Is cable television passé? Is all the interesting stuff happening on the Internet? Doesn’t have to be that way.

Here are five steps to start getting venture capitalists and entrepreneurs excited about trying out their big new ideas on cable first. Full disclosure: This is one investor ready to put his money where his mouth is. So, read on.

1. Figure out how to charge for videos. The idea that “everything should be free so I can sell more set-top boxes and reduce churn on digital services” is a nonstarter. You need fresh, original product long-term. And producers, from media companies to the self-publishing entrepreneur, need to get paid.

Pay for great ideas and you might just get them. In fact, you will get really great ideas if you put in a little seed capital, support business models that aren’t all ad-supported and follow up with real marketing dollars and expert input. A new wave of thankful, motivated entrepreneurs and investors will call.

2. Think about the content. Content is moving quickly, often awkwardly, to other channels, platforms and devices. Hire from outside the insular world of Hollywood — folks who live and breathe community, commerce, personalization and user-generated content and actually watch what gets produced.
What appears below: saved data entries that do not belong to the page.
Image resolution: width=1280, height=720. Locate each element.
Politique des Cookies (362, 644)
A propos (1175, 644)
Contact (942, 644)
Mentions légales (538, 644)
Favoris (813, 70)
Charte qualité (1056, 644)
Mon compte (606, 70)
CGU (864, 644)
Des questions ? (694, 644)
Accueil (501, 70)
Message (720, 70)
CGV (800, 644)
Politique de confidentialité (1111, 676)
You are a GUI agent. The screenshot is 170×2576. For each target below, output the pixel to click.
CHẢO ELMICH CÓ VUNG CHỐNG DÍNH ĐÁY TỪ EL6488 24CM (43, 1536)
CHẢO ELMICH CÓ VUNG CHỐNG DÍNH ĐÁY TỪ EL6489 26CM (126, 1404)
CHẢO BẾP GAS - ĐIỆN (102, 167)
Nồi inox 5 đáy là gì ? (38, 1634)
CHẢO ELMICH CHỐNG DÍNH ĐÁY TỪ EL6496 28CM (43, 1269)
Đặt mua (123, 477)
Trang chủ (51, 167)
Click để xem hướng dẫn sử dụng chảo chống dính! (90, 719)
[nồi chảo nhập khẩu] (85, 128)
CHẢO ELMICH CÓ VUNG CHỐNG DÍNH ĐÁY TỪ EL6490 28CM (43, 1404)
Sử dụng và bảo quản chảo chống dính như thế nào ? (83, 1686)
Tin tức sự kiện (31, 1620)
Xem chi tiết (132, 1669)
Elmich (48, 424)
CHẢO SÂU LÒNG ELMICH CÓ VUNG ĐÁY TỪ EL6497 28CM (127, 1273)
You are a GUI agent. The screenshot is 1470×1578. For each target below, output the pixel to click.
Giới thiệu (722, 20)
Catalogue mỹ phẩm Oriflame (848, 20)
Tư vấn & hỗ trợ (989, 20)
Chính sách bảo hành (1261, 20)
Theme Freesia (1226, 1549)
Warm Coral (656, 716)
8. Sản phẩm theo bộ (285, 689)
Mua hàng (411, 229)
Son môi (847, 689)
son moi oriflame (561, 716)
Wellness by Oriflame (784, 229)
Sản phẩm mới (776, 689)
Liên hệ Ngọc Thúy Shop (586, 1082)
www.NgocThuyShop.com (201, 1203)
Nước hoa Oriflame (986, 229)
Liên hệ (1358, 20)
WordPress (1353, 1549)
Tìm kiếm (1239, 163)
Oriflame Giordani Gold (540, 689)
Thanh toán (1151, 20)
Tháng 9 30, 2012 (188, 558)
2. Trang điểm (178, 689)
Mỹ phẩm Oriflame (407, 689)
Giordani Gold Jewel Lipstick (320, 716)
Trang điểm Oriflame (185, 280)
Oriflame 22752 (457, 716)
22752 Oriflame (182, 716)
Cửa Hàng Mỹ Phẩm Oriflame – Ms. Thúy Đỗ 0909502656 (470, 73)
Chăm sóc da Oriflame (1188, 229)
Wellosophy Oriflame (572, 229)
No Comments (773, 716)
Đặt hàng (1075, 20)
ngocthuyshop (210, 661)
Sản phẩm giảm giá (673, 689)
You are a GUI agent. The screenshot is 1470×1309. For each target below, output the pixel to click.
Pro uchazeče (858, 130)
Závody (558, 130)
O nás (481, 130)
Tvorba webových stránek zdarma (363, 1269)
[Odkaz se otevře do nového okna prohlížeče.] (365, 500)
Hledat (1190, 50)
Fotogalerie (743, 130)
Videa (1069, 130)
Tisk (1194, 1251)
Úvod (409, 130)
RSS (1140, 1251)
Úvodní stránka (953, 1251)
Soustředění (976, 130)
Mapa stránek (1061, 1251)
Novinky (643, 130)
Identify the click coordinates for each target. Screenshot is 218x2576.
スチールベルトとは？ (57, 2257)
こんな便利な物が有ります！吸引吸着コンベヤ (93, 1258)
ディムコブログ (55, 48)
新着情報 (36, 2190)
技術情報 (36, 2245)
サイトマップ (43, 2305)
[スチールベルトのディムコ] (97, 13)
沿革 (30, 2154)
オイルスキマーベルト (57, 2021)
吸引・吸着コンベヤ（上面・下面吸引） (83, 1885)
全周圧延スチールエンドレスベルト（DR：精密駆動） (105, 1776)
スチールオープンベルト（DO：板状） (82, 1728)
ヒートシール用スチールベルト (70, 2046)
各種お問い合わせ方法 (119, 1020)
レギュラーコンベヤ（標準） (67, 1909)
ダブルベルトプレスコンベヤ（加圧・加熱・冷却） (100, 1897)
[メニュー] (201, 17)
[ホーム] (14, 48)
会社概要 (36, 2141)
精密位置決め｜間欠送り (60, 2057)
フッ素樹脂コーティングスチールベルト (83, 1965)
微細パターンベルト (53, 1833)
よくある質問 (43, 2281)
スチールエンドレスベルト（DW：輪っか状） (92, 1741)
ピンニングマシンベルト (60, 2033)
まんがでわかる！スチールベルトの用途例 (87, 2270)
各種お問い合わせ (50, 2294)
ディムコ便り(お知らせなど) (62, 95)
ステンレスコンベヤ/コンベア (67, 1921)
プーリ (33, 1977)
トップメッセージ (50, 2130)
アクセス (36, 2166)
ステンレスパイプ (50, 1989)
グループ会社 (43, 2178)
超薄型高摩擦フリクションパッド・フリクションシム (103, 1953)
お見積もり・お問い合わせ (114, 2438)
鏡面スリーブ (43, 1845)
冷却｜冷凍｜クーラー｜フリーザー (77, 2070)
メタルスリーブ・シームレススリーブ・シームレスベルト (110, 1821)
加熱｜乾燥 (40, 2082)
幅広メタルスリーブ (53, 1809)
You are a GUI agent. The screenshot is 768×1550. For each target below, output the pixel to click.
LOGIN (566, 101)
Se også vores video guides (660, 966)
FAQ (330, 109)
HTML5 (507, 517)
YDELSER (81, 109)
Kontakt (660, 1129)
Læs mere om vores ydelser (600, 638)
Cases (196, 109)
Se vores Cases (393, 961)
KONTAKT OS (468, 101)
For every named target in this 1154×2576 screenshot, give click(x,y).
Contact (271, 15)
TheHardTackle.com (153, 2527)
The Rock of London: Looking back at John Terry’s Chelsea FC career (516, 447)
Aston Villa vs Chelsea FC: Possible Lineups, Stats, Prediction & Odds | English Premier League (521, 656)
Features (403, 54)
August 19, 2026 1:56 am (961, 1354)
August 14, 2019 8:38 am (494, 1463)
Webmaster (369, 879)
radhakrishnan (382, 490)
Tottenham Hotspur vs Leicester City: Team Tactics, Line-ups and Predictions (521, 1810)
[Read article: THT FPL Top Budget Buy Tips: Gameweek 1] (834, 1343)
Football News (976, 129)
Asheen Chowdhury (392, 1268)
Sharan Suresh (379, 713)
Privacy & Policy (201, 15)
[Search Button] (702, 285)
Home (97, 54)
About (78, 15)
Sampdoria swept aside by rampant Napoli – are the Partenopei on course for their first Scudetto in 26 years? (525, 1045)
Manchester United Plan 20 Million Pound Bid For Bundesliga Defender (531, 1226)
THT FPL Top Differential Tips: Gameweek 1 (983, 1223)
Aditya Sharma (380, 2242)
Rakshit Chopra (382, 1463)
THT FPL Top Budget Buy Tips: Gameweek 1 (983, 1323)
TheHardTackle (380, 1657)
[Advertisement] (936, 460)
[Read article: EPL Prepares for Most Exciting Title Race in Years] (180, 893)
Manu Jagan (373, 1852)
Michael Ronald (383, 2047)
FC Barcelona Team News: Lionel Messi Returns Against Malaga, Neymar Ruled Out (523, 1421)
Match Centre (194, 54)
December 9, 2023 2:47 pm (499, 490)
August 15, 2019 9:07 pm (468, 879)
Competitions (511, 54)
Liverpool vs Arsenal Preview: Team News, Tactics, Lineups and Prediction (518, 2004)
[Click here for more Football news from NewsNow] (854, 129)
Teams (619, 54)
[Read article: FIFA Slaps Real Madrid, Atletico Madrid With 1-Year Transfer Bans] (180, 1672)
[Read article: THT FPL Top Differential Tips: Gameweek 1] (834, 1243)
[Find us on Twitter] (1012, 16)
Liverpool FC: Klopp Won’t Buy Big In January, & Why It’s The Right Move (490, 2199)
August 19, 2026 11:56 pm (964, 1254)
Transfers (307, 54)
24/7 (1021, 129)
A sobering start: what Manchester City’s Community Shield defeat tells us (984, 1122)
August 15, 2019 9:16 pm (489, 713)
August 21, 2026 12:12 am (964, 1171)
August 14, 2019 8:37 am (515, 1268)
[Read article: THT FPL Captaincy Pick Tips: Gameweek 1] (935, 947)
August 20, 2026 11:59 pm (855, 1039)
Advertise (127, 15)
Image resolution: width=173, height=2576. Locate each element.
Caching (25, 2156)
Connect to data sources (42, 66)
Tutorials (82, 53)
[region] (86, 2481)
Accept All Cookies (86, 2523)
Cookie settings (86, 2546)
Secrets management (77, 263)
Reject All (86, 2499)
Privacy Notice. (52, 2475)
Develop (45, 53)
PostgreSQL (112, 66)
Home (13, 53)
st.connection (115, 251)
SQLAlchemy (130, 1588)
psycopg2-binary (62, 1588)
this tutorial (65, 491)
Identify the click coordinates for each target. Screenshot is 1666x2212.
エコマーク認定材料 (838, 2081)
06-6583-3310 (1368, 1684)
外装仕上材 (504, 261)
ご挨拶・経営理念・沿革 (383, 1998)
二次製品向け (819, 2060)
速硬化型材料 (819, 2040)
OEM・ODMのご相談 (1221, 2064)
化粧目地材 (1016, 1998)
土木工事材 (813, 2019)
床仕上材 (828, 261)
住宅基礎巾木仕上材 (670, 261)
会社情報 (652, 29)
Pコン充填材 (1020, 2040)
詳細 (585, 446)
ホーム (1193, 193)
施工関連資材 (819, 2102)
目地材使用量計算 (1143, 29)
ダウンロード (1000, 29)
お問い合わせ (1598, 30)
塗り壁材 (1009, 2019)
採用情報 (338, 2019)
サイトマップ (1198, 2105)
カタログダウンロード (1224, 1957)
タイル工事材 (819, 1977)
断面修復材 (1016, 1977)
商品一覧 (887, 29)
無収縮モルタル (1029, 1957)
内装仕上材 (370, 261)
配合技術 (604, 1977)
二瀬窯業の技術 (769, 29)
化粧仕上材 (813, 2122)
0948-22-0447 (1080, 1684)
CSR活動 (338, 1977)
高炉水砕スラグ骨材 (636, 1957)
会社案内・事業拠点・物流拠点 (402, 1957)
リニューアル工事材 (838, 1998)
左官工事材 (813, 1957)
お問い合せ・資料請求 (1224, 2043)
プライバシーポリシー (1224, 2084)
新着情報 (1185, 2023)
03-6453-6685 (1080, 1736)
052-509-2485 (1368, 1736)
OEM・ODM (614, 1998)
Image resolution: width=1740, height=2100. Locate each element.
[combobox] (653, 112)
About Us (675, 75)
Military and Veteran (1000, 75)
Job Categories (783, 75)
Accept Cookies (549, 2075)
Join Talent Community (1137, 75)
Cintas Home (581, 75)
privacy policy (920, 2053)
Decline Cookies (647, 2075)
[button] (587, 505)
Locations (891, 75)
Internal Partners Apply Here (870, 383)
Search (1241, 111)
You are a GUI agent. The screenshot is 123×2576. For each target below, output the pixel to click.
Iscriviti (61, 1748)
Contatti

There is too much talk about the deal and not enough talk about what people are watching and how they want to watch it. The most successful new channels are coming from outside the major players who are focused on line extensions and milking more money out of libraries.

3. Immerse yourself in the Internet. Big ideas such as communities of common interest and advanced search have come from individuals and investors with a single idea, creating multibillion dollar businesses such as MySpace.com and Google.

Now, the costs — and the bar — for producing new content are low and getting lower. Incubate creative entrepreneurs. Align them with savvy investors, give them smart advice and you can create valuable new services.

4. Make your hardware smarter. Shouldn’t the remote control be as simple as the Google interface, and ultimately lead to the kind of new efficiencies for advertisers that will get past the worries about viewers skipping past their spots? Imagine if TV were smart enough to know that you are planning a trip and would never ever buy a pickup truck. Why shouldn’t a guide to ads that might interest you pop up first on screen, before you watch a program?

Pay extra for avoiding commercials and start investing in behavioral, contextual, local marketing that will provide your advertisers with real returns.

5. Get shorty. The habits of the 18-to-29 crowd are wildly different than those 30 and older. If you want to appeal to kids schooled in instant messaging, short viewing patterns, mobility and strong connection, then insert yourself, your thinking and your marketing into the process.

Isn’t IGN Game Spy more relevant than G4 to gamers? They are participatory, not laid back viewers. They connect on computer screen, on cell phone, on the music player, on the TV channel — all at the same time.

Mature industries — and cable TV is fast becoming one — need to sponsor and support the mysterious alchemy that leads to each new boom in technologically driven services. Open the door, take risks and focus on today’s consumer, not yesterday’s, and you’ll ride that next boom — not be blown away by it.